= Activity =
Write only the number of lines in the entries below that contain the string "plus".

Stored items
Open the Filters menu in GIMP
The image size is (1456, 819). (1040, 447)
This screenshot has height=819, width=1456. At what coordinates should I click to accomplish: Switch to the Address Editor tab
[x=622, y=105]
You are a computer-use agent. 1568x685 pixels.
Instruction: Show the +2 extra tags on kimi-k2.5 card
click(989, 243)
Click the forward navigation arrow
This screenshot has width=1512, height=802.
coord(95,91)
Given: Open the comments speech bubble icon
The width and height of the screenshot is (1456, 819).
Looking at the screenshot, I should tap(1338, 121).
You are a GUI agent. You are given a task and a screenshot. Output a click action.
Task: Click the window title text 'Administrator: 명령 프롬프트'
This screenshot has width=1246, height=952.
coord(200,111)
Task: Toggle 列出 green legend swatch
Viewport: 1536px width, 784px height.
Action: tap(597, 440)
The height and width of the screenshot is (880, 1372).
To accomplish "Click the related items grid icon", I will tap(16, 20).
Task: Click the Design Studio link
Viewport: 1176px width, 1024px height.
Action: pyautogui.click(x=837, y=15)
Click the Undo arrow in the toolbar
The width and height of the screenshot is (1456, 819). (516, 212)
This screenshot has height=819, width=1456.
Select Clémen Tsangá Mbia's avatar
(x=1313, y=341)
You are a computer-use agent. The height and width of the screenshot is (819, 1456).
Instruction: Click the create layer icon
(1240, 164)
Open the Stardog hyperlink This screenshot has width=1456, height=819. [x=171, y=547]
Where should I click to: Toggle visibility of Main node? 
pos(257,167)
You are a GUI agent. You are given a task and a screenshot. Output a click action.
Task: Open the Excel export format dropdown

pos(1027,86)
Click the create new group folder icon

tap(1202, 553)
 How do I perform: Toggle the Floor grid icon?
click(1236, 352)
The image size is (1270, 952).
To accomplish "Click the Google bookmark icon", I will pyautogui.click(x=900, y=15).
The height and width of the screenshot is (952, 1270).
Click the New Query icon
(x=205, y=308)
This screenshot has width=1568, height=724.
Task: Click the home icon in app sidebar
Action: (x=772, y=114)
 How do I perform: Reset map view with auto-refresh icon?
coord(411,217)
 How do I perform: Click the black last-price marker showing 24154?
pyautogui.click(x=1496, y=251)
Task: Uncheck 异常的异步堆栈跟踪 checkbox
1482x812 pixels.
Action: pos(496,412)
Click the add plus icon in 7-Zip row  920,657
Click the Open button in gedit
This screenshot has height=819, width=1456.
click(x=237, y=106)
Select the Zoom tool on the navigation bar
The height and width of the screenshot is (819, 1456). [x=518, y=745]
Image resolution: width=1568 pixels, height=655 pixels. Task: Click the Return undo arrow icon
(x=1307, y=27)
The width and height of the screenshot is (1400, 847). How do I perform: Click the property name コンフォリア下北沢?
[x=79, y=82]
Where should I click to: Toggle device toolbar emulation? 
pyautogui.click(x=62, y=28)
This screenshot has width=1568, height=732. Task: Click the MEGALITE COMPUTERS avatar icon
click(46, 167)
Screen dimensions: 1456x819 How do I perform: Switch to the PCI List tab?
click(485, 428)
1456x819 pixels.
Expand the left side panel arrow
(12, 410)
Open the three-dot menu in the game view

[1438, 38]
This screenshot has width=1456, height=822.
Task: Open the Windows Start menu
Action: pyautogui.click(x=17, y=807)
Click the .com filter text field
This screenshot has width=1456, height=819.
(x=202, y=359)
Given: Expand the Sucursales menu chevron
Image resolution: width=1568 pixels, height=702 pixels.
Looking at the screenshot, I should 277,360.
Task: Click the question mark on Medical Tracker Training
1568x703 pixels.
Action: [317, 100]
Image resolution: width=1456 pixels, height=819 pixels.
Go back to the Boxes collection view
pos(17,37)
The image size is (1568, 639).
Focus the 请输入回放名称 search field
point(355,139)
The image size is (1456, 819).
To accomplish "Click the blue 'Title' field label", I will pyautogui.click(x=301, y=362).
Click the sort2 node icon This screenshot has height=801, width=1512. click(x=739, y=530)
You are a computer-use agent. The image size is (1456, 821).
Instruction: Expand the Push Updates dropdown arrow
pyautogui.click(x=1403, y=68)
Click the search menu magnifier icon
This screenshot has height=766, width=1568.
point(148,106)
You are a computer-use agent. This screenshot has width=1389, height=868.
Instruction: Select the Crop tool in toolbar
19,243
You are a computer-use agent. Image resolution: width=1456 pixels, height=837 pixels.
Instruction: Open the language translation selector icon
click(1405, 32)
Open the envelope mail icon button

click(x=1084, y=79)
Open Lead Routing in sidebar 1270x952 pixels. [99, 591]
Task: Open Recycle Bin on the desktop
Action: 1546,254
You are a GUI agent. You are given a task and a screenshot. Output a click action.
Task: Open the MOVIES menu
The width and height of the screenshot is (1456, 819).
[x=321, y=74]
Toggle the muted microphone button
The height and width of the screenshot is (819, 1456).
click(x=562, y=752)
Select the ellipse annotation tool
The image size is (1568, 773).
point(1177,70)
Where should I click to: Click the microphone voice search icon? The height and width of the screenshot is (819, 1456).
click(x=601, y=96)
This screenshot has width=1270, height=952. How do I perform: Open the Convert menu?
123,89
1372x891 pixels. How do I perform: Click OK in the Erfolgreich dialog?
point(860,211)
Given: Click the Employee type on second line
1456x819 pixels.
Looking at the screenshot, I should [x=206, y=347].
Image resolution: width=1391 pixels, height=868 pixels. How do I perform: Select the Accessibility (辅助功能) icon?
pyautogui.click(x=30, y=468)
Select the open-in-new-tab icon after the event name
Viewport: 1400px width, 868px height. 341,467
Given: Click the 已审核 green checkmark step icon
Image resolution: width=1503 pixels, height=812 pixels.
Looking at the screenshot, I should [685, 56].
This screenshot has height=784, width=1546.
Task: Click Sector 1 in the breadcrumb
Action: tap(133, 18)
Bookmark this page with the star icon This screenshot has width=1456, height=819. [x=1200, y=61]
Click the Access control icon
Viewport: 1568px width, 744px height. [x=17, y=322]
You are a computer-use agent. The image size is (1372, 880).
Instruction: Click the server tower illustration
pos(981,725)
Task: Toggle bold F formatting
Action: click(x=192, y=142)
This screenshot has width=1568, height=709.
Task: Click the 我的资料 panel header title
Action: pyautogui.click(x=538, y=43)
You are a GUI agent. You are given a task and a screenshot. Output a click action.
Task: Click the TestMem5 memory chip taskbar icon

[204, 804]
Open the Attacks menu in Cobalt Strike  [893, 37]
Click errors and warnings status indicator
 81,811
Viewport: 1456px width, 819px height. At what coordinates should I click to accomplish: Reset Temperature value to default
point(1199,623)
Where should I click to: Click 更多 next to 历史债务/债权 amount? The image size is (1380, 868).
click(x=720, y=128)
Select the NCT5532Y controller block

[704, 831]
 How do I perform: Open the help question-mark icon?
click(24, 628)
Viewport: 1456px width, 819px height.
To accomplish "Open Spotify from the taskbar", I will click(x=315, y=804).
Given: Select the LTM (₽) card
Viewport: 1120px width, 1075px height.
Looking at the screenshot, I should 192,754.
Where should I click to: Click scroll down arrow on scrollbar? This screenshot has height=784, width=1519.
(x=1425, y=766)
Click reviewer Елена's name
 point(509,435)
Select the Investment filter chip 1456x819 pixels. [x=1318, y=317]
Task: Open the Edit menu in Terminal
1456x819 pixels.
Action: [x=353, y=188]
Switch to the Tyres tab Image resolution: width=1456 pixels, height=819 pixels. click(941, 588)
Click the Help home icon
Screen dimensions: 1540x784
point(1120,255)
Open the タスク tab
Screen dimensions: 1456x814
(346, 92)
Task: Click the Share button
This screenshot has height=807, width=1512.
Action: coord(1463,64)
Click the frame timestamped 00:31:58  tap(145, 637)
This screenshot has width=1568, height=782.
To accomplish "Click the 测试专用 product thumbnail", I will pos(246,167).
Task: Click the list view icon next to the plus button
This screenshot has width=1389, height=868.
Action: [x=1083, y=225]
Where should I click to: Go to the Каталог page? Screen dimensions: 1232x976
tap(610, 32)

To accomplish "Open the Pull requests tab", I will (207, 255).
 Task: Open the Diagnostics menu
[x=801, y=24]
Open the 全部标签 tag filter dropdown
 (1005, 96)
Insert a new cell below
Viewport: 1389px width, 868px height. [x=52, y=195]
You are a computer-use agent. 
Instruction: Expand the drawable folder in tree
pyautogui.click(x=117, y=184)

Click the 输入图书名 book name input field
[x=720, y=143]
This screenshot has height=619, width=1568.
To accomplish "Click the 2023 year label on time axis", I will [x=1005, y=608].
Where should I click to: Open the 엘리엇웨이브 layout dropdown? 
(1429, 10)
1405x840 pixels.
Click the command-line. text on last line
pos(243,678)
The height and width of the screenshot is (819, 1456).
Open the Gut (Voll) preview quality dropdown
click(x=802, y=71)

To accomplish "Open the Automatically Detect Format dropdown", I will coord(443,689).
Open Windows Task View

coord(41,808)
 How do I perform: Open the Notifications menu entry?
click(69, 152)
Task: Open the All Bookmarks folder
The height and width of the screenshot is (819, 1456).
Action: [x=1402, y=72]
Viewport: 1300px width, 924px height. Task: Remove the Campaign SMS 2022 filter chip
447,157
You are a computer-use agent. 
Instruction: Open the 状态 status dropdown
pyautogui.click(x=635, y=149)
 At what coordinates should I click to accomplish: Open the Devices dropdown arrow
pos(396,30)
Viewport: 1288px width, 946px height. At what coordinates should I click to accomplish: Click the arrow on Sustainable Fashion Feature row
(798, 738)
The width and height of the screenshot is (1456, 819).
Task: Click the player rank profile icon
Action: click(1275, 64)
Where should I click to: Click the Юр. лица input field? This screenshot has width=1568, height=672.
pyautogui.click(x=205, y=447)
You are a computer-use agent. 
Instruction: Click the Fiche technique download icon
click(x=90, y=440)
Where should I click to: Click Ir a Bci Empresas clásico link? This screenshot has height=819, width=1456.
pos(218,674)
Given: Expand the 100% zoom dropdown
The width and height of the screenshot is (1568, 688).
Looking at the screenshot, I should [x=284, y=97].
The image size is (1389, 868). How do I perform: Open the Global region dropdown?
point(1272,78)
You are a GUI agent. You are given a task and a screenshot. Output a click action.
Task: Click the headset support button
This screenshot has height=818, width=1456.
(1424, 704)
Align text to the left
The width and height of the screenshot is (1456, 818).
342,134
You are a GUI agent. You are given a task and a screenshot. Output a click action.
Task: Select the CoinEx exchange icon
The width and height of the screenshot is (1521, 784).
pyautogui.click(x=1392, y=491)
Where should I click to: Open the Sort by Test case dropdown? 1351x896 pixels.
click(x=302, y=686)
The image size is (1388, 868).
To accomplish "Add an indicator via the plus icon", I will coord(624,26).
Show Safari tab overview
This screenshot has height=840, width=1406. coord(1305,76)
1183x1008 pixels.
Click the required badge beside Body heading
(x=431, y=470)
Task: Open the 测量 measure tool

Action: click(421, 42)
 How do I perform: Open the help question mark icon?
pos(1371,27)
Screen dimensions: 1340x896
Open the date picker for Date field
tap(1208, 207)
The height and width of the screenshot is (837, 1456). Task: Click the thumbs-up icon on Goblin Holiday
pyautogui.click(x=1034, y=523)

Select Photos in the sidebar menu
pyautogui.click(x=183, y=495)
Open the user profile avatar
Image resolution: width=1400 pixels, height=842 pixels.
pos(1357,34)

= Task solution =
3